Antimicrobial potential of chitosan extracted from Bacillus sp. by optimization of growth culture
Chitosan (-1,4-D-glucosamine), the deacetylated form of chitin, owing to its unique biocompatible, biodegradable, nonantigenic and nontoxic potential, has multiple applications, such as nanoparticles synthesis, drug delivery, dye removal, and as thickening as well as antimicrobial agent. However, production of chitosan involves harsh chemical process. It is neither economical nor environment friendly. Apart from marine organisms, bacteria are also good source of chitosan. Here, we report an alternative cost effective method for production of chitosan from enzymatic deacetylation of bacterial chitin under controlled laboratory conditions. We screened bacterial strains from East Kolkata Wetland area that acts as a natural incubator for microorganisms with rich diversity and identified potential chitosan producing strains. The bacterial isolates, BRS 5 and PS 4 yielded 2 and 0.3% chitosan, respectively.
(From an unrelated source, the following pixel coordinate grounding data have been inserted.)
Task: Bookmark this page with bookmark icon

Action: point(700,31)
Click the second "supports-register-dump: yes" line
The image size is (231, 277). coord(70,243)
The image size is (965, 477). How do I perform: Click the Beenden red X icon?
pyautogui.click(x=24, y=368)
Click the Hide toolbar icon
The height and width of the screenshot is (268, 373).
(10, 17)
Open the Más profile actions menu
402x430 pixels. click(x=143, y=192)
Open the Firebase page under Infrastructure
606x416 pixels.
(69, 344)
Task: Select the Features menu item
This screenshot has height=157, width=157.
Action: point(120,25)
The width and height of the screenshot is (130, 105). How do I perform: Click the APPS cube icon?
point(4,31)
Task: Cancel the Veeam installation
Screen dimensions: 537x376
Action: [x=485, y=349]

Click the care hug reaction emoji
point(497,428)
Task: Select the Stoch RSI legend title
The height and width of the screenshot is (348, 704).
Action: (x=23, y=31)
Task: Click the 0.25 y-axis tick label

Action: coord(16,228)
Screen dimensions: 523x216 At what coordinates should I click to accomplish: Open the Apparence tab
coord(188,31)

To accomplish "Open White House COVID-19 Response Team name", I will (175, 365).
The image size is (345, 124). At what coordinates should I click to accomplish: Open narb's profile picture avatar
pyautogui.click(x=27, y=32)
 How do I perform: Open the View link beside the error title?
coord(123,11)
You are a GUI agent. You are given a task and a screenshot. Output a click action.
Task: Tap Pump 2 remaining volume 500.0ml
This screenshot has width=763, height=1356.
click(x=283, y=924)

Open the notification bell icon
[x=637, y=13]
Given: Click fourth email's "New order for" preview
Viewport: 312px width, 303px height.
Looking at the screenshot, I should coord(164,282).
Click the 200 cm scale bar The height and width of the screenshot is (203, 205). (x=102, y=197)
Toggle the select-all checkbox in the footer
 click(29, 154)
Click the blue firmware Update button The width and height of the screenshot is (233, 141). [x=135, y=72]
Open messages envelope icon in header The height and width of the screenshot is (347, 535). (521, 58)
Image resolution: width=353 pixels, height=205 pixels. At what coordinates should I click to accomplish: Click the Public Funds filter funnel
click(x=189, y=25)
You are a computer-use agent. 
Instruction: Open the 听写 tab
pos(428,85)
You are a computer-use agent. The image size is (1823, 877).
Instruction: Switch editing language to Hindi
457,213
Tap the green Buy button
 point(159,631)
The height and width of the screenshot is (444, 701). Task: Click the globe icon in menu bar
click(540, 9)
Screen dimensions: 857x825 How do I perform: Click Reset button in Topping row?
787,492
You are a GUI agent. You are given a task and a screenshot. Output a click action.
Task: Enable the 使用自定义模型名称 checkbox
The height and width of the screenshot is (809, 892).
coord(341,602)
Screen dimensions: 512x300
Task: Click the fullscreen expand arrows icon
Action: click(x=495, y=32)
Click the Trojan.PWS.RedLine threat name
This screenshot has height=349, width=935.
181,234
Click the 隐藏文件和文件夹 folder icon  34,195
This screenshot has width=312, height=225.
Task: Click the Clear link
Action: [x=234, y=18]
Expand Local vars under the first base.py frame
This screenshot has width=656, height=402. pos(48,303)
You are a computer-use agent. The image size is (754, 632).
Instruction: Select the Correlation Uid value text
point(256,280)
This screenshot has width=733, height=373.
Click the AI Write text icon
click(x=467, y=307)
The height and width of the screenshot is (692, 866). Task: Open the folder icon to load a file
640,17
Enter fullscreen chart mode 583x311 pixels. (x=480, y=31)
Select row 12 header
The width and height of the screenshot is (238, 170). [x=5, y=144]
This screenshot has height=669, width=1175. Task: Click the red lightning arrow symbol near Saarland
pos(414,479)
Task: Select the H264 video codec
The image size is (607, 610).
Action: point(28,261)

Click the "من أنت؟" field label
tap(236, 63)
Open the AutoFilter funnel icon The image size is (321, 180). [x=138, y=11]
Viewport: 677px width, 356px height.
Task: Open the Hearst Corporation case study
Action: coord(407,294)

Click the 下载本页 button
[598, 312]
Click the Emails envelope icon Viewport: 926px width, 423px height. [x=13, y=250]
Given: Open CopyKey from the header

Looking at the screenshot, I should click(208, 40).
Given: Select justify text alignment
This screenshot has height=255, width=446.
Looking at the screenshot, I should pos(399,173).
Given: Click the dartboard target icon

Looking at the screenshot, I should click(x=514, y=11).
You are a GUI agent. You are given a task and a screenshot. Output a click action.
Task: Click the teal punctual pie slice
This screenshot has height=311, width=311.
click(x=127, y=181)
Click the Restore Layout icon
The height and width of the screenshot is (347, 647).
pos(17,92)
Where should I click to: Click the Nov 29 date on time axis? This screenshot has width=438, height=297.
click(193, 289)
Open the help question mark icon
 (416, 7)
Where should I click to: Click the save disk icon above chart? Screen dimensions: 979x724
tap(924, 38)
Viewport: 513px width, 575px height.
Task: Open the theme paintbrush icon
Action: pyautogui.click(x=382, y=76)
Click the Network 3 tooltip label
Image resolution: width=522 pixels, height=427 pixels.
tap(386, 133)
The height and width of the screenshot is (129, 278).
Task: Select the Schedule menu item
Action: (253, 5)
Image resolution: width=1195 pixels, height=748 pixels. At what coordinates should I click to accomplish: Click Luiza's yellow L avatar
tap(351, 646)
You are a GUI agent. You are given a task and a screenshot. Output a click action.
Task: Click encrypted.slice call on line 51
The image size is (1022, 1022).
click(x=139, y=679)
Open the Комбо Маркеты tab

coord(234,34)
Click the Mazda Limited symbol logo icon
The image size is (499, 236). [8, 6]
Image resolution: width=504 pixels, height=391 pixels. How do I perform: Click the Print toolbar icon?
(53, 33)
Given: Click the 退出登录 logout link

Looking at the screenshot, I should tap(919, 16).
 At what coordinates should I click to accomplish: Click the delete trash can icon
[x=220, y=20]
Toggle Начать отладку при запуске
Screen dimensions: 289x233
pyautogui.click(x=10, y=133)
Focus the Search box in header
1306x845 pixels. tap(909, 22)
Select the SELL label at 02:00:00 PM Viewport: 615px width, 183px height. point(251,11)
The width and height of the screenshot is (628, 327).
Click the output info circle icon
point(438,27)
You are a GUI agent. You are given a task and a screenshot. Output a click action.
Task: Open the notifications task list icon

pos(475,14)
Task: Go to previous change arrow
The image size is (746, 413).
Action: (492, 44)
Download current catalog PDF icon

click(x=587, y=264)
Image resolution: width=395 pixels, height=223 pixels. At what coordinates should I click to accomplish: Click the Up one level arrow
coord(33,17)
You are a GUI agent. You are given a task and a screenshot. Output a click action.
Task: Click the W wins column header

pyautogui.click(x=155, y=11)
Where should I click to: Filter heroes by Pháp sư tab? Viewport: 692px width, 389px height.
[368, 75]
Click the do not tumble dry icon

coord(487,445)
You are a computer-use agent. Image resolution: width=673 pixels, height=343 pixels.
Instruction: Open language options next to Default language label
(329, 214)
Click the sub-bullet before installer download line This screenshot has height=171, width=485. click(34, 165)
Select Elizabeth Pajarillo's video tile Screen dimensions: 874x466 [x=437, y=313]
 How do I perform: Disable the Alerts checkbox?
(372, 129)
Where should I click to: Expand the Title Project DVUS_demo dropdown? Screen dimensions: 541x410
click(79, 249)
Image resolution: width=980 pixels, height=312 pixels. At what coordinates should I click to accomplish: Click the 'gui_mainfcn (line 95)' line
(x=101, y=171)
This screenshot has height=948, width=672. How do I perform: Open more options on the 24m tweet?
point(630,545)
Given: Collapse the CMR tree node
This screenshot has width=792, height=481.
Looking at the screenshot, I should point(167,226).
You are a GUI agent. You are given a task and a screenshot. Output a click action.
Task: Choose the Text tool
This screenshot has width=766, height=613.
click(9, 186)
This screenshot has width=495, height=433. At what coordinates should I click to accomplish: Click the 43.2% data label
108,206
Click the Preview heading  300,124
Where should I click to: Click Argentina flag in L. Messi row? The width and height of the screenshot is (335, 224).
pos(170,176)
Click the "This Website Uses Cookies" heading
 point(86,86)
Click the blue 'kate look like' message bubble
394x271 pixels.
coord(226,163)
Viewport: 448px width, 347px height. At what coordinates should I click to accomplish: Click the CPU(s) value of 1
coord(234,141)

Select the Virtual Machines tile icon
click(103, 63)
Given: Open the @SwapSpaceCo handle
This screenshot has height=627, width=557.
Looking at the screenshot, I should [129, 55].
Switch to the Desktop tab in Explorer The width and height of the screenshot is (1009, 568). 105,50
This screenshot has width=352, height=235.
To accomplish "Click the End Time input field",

The positive colonies (BRS 5 and PS 4) also showed antibacterial and antifungal activity against E. coli and Candida albicans ATCC 60193. The production of chitosan was optimized by optimizing the bacterial growth against different carbon source, such as glucose, lactose, maltose, fructose and starch in different pH (4-9), and different temperatures (20-45°C) to achieve an increased production rate.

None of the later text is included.